If you can design a contest that will excite fans to tell their friends about it, you can definitely generate recognition for your brand. Anything that lets people travel seems to be an exciting offer.
If you can’t afford to pay for flight tickets, imagine ways to create a memorable experience for your fans. Perhaps you should let them visit your warehouse, or join the process of creating your product. The more positive the impression, the more it will drive your fans to win the award.

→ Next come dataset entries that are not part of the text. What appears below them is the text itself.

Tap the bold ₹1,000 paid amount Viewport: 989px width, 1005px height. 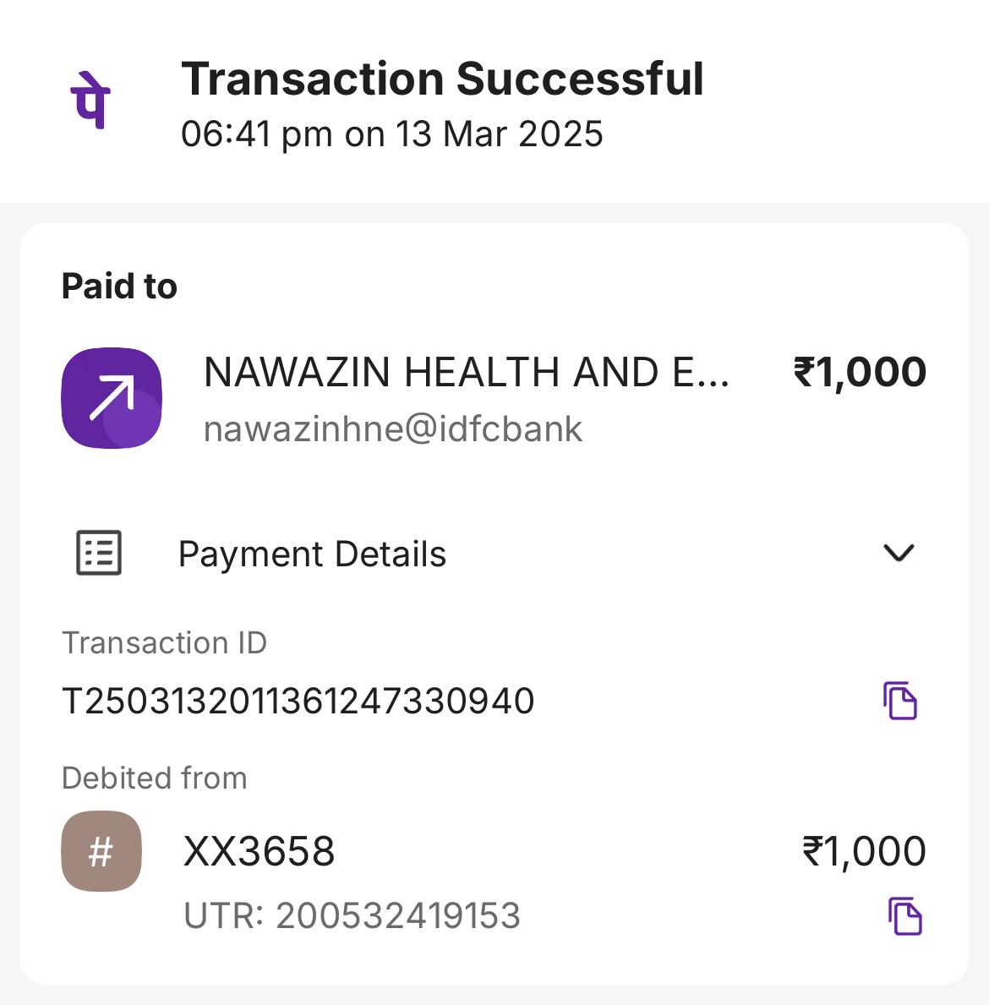(x=860, y=372)
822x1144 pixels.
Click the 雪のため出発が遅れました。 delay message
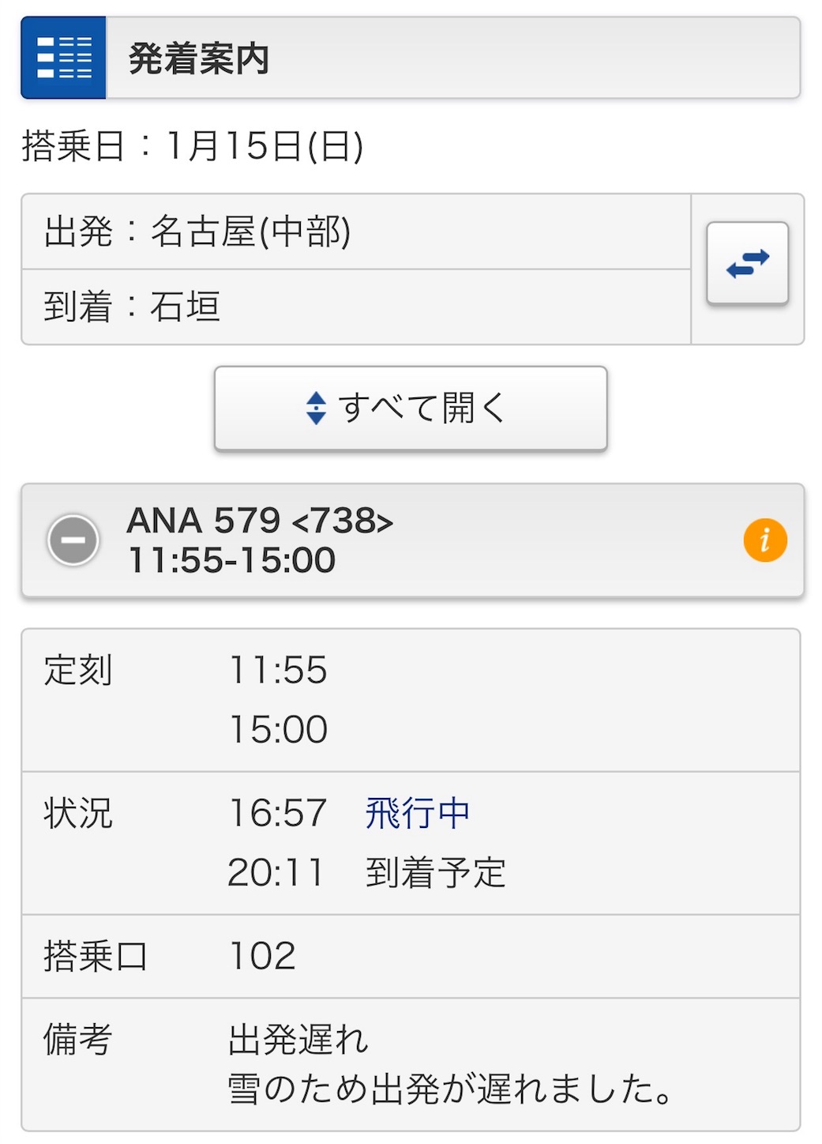[x=450, y=1089]
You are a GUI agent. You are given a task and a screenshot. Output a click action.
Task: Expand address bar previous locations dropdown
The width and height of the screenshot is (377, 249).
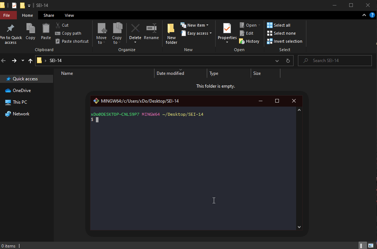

Blake Mycoskie once said, “Customers stay loyal to us because buying Toms is like a badge that says, “I’ve done something for other people”.
Wherever we can offer the feeling of giving back to our customers, we will apply that to Toms Hotels or Toms Banking or other concepts that we haven’t come up with yet, as the One-for-One concept can be applicable to other things that consumers do.”
Today the Toms brand is valued at hundreds of millions. Mycoskie has published a book named Start Something That Matters, which focuses on his personal experience and his company’s marketing formulation.
This article on Forbes described them as “satisfying a highly established desire among consumers to casually signal personal identity by footwear.” The assertion could be cynically interpreted. Although it can be viewed relatively neutrally, too. Consumers have needs and desires, and there are companies as they aim to meet those needs and wishes.
I hope this article about Toms’s marketing strategy will help you find out how to talk about your brand and product in a way that will get your fans and customers talking about it as well.